Top of RECORDS PROVIDED
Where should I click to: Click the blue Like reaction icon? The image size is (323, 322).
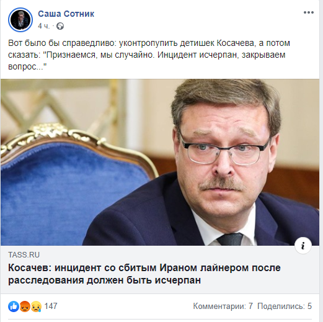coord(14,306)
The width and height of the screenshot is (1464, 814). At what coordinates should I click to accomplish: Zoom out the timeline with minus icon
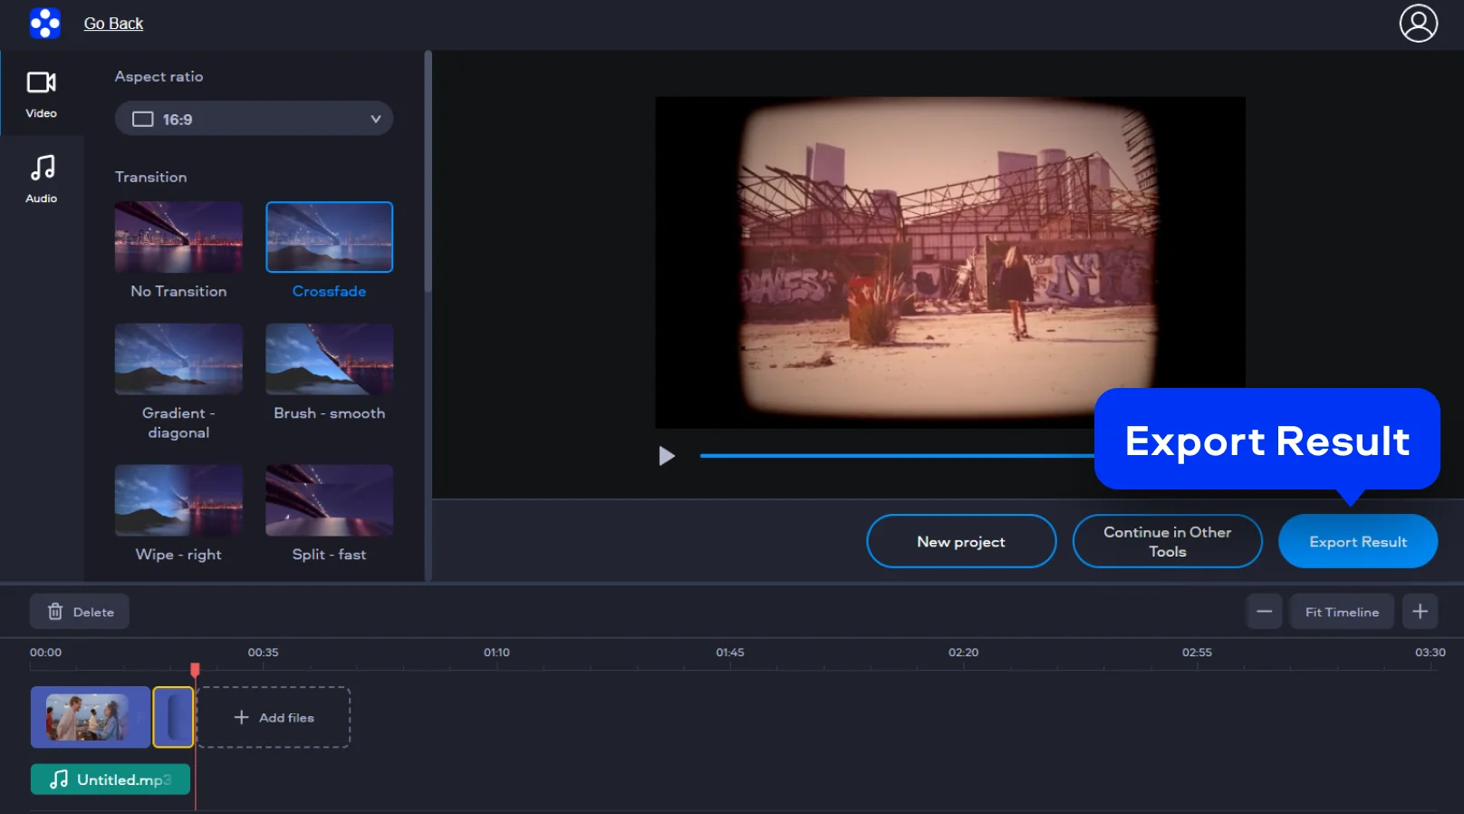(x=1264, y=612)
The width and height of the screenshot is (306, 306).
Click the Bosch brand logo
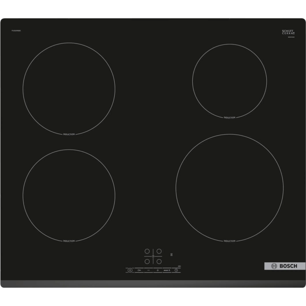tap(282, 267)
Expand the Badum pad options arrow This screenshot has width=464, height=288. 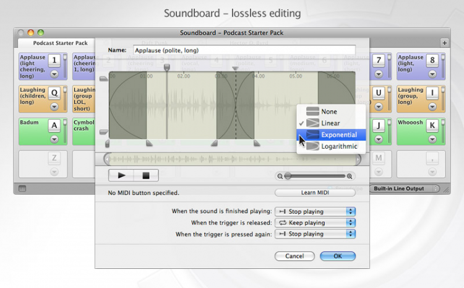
Bottom of RECORDS PROVIDED
● **YOUR INSTRUCTIONS**: Could you write out the records again exactly, omitting each image?

● **SOLVED EXERCISE**:
Where should I click to: Click the blue Like reaction icon? The image size is (323, 322).
coord(14,306)
The width and height of the screenshot is (1464, 814). At what coordinates should I click to accomplish: Zoom out the timeline with minus icon
(x=1264, y=612)
The width and height of the screenshot is (306, 306).
Click the Bosch brand logo
tap(282, 267)
Expand the Badum pad options arrow This screenshot has width=464, height=288. 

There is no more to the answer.